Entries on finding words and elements
==============================

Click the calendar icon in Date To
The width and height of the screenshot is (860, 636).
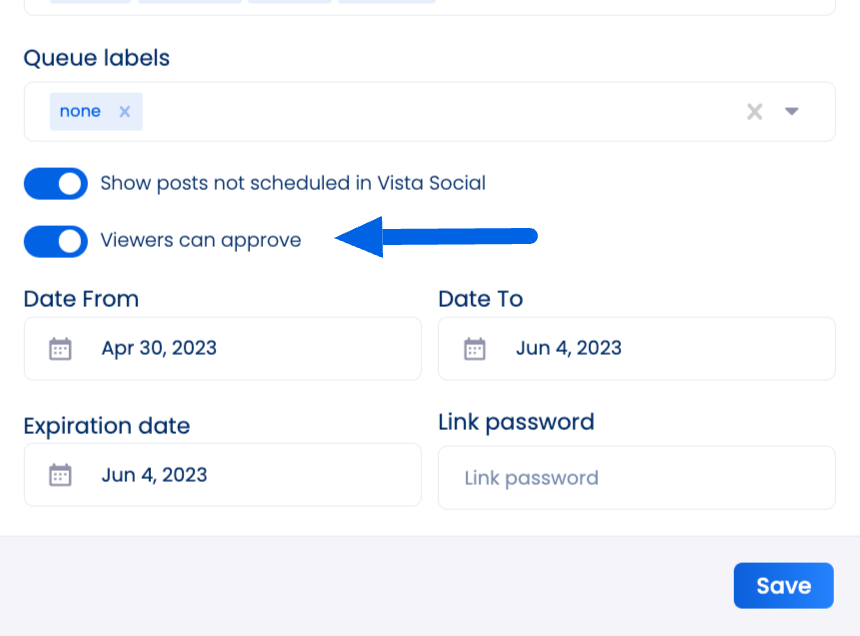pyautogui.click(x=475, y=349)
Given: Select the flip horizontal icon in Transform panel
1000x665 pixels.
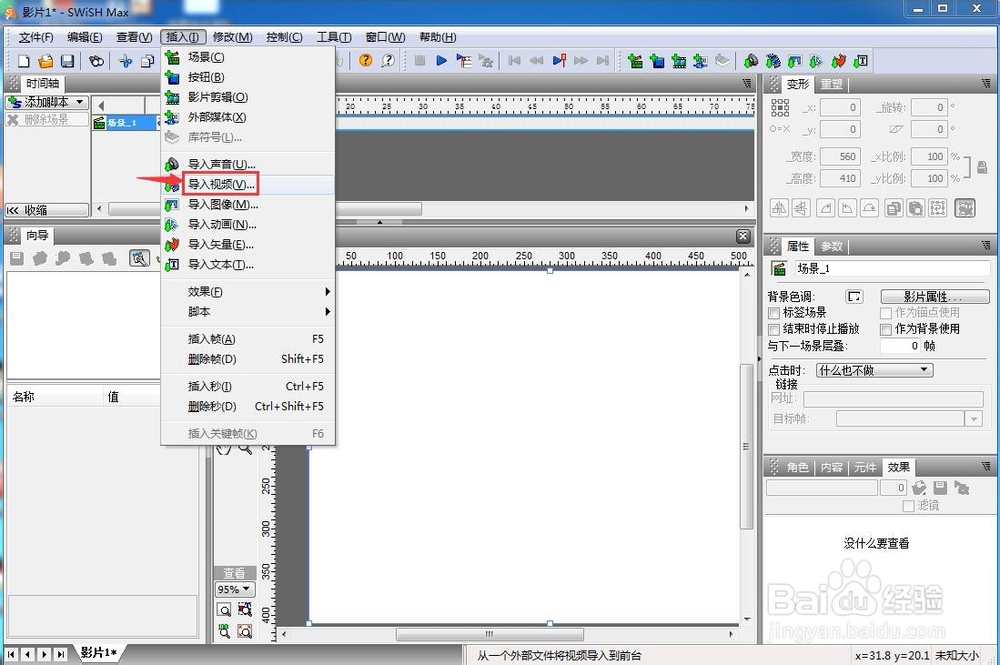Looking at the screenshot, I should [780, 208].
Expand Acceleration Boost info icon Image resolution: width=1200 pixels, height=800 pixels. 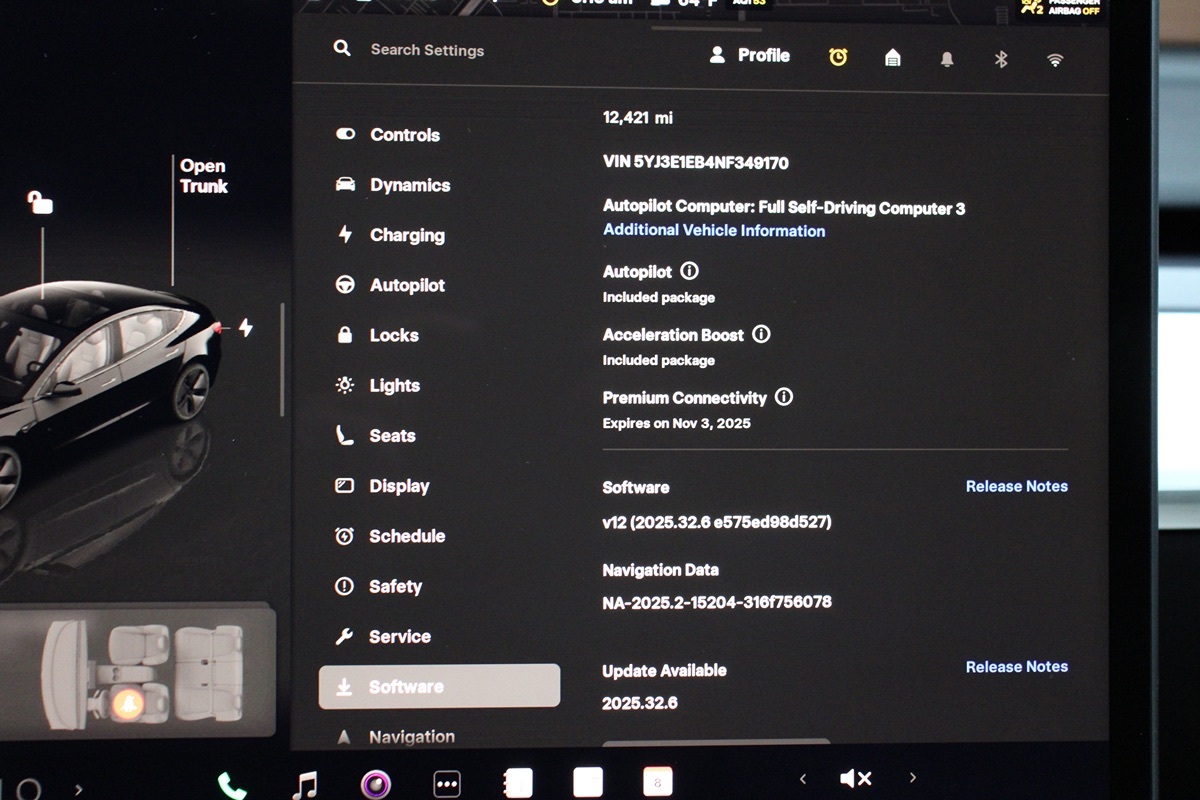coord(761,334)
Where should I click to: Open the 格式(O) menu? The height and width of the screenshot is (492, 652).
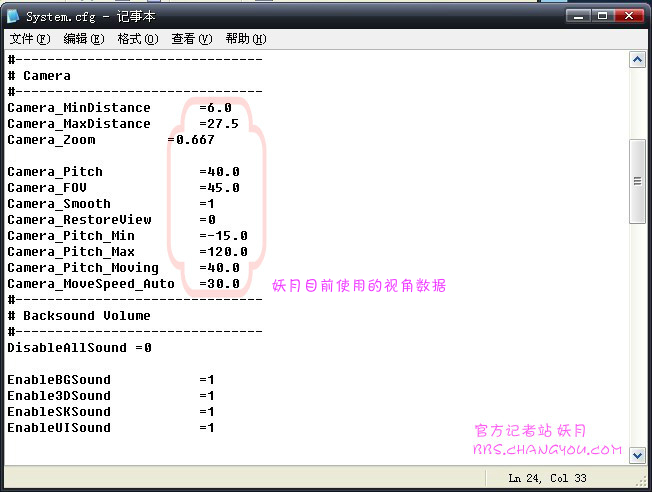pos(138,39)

==============================

GIVEN PROBLEM: Return, word for word, the part of the data above that opens with the line containing "Where should I" and closes at the end of the data. Leave the pictures out.

THE OUTPUT:
Where should I click to: Open the 格式(O) menu? The height and width of the screenshot is (492, 652).
pos(138,39)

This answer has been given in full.